La Volo non è stata esattamente l’assessore di cui vantarsi – è anche quella che a gennaio dello scorso anno, come attestazione di stima da parte dei privati, si è sorbita quattro giorni di serrata delle strutture convenzionate, con inevitabili ricadute sul pubblico – e anche Schifani adesso vorrebbe metterci una pietra sopra. Basta, abbiamo fallito. Secondo Radio Ars, però, al suo posto potrebbe arrivare la silenziosa Chinnici.

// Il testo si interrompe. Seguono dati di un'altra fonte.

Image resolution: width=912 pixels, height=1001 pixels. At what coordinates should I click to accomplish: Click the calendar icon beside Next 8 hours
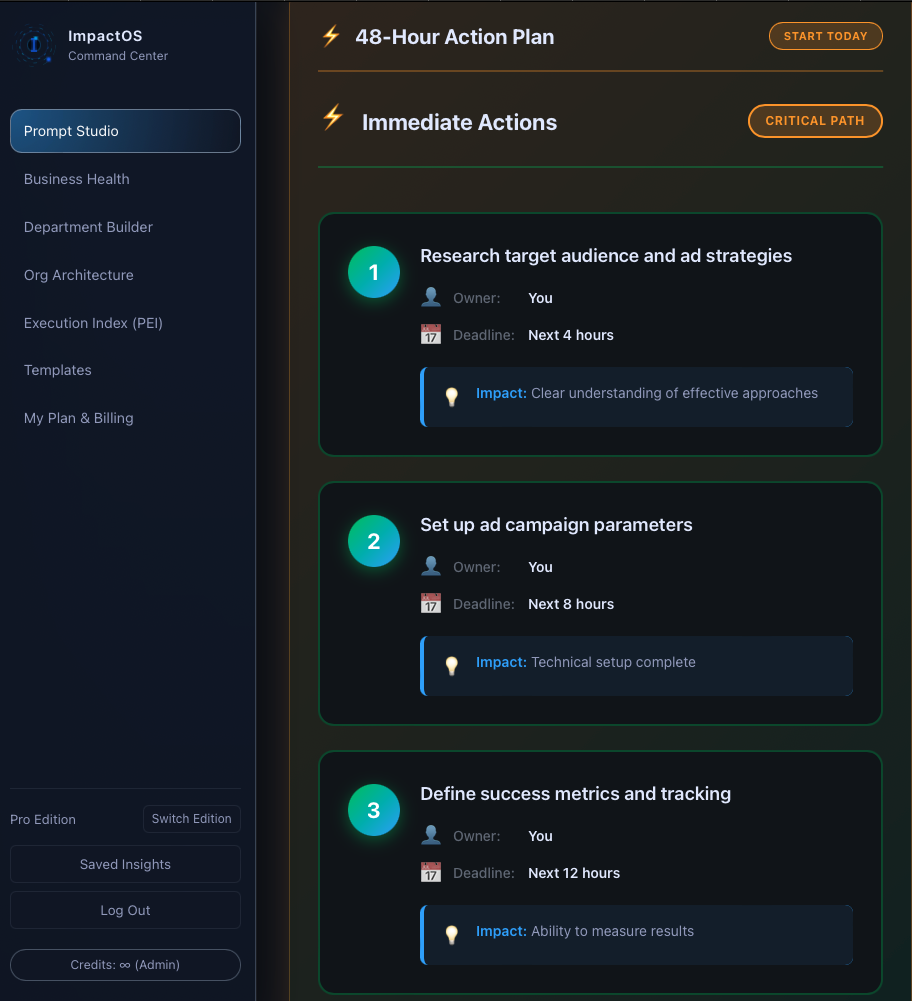click(430, 603)
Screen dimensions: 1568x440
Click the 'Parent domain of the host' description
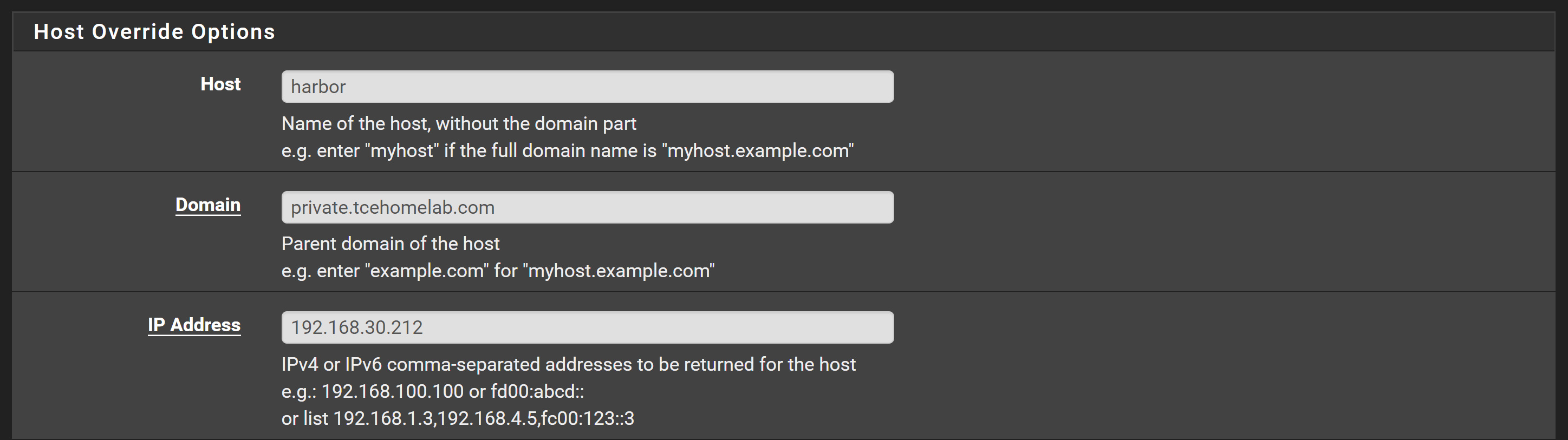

Cioè l’ex europarlamentare del Pd che non è riuscita a pronunciare una parola né contro le sciagure del governo Musumeci (quando era candidata alla presidenza per i dem), tanto meno per gli scandali consumati all’assessorato al Turismo – a partire dallo sperpero di denaro pubblico per una illogica campagna di comunicazione ad personam – che, invece, avrebbero preteso una parola di verità. E chi meglio della Chinnici, magistrato dalla storia retta e irreprensibile?

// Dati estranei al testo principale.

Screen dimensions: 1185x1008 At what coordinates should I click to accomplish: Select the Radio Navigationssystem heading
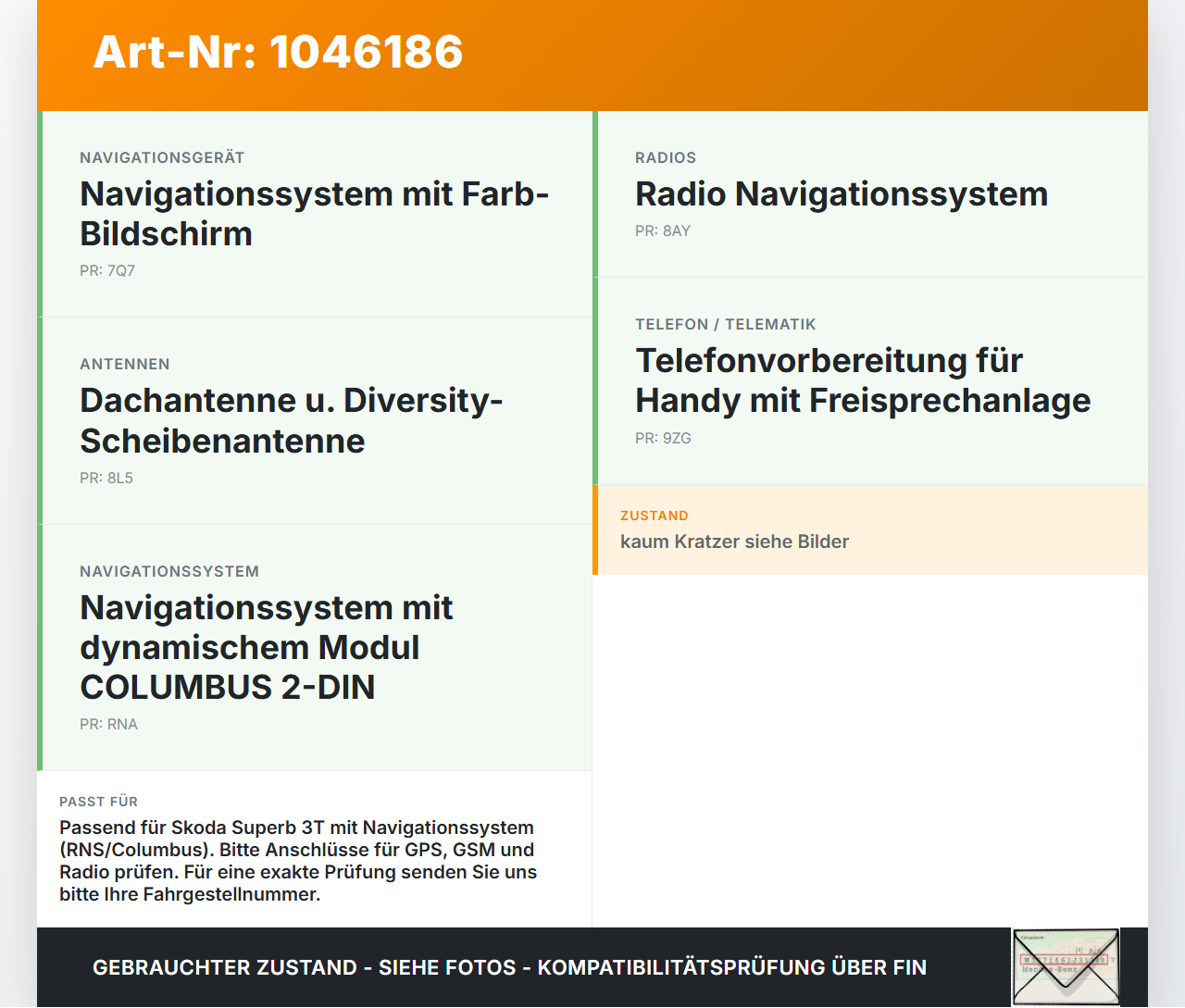(x=842, y=193)
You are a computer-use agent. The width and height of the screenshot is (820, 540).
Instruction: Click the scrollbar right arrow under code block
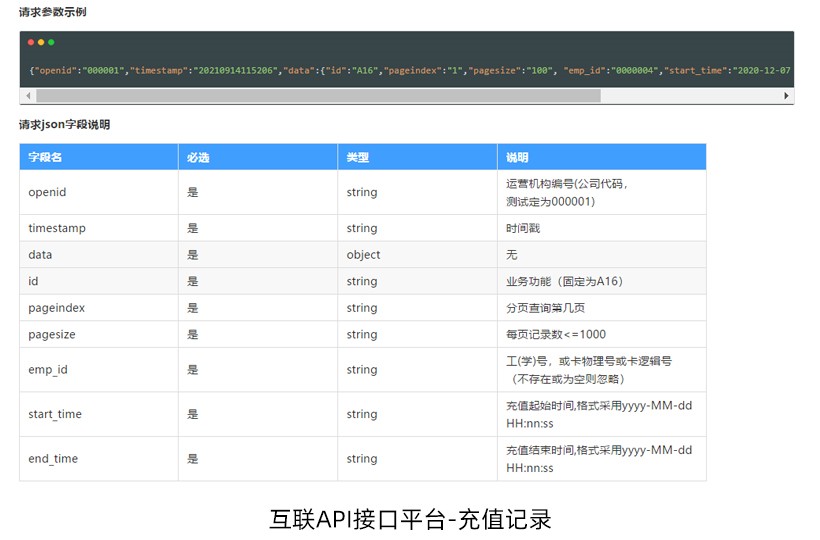787,96
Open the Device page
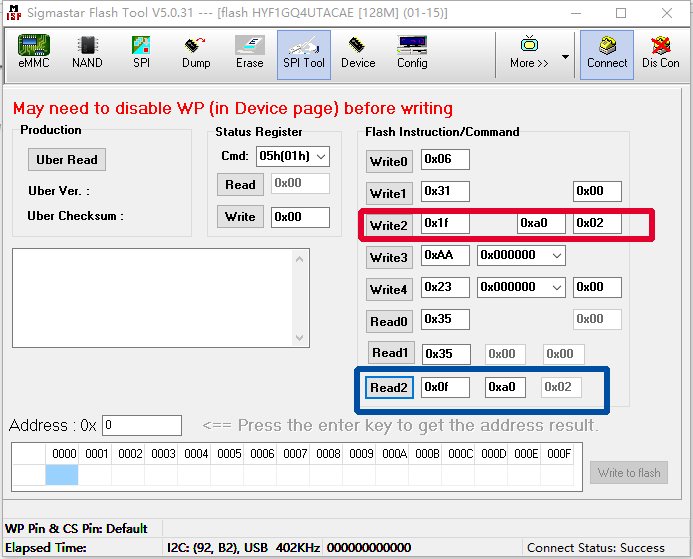The height and width of the screenshot is (559, 693). pos(358,52)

Così facendo, però, Caterina ha dato l’impressione di essere capitata lì per caso, e di aver accolto la proposta di candidatura di Tajani solo per conseguire l’ennesima elezione a Bruxelles. Per motivi personali, insomma. Catapultarla da un voto d’opinione sulla sua persona (garantito peraltro dall’impegno di Raffaele Lombardo) a un assessorato “infame” come quello alla Sanità – sempre che Schifani, in apparenza refrattario, possa accogliere la proposta – significherebbe non volerle bene. Ma soprattutto non voler bene alla Sanità, che oggi più che mai esigerebbe decisioni rapide e a lungo raggio, impopolari se necessario, ma pur sempre decisioni. Inoltre, l’idea di sganciare la sanità dalla politica imponendo una figura di spicco dell’antimafia, appare sgradevole come premessa e ingenua nelle finalità: perché questo non avverrebbe mai e pure la Chinnici si ritroverebbe tirata per la giacchetta da partiti e “anime nere” (come avvenne a Lucia Borsellino prima di dimettersi dall’incarico ai tempi di Crocetta). L’idea che Chinnici possa occuparsi di un settore esanime – senza direttori generali, senza medici, senza infermieri, con enormi liste d’attesa – appare bizzarra.

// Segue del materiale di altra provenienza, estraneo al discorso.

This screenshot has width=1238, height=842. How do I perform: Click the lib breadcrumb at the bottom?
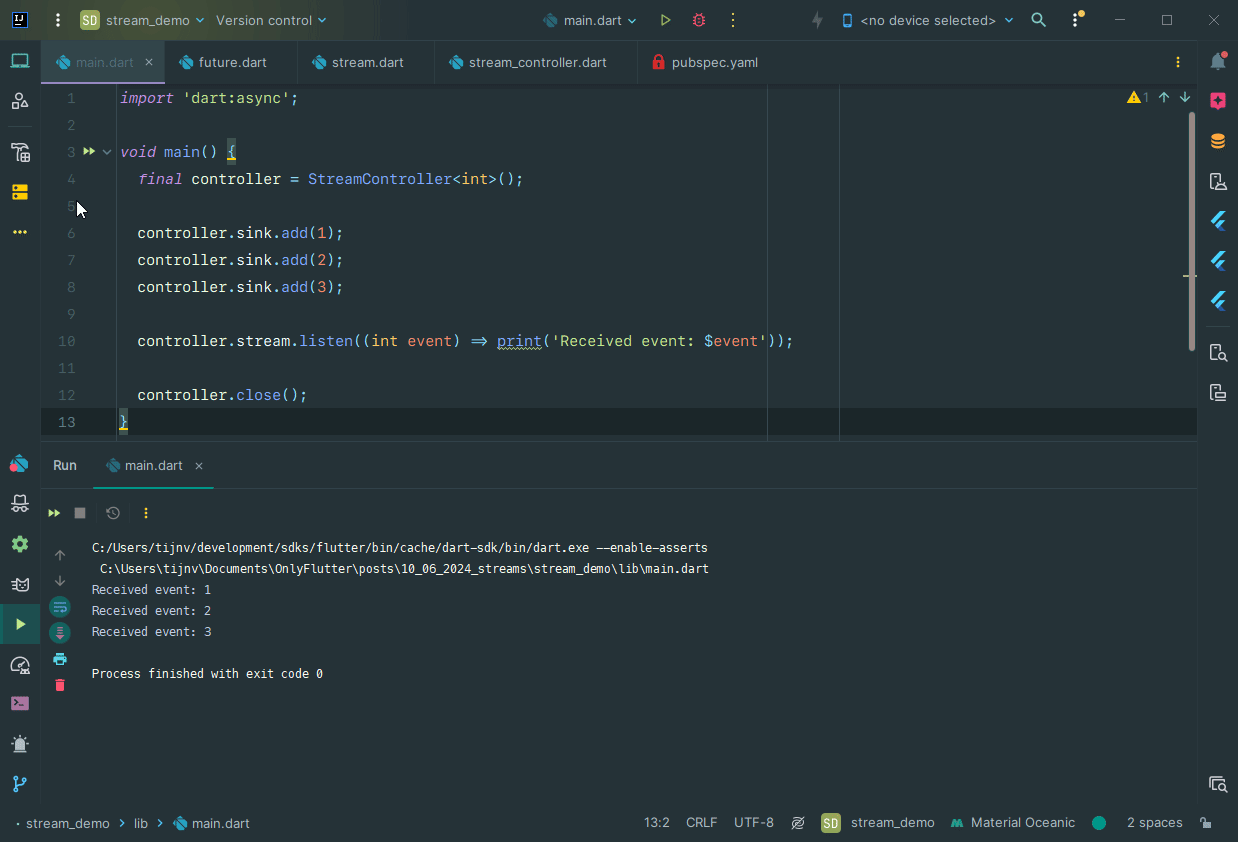point(140,823)
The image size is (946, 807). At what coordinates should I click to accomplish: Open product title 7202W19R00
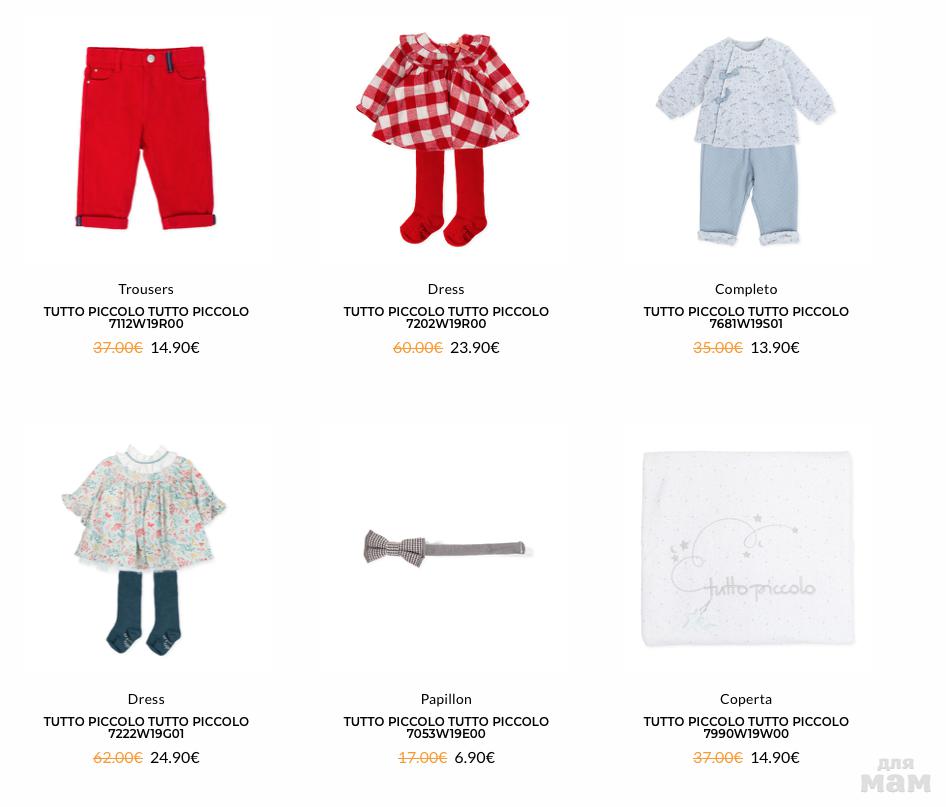[x=446, y=317]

C’era, però, una premessa: che Tamajo accetti di volare a Bruxelles. L’altra ipotesi ricorrente è Mr. Preferenze sia trattenuto a Palermo e diventi, ufficialmente, l’incaricato del presidente per una missione così complicata: così da liberare il seggio per il magistrato in aspettativa, e assicurarsi il controllo – da vicinissimo – delle dinamiche sanitarie più impellenti. Una soluzione del genere non farebbe molto piacere a Marco Falcone, che a Bruxelles si recherebbe spontaneamente, ma pretende un assessorato di pari peso a quello che lascerà libero: l’Economia. Ecco perché il dito sul detonatore è sempre quello di Schifani: sarà lui a stabilire gli equilibri nel partito e nel governo, senza dimenticare che a partire dalle prossime scelte inizierà a delinearsi un quadro più chiaro in vista delle Regionali del 2027. A quel punto Tamajo capirà davvero di che pasta è fatto il suo amico Renato.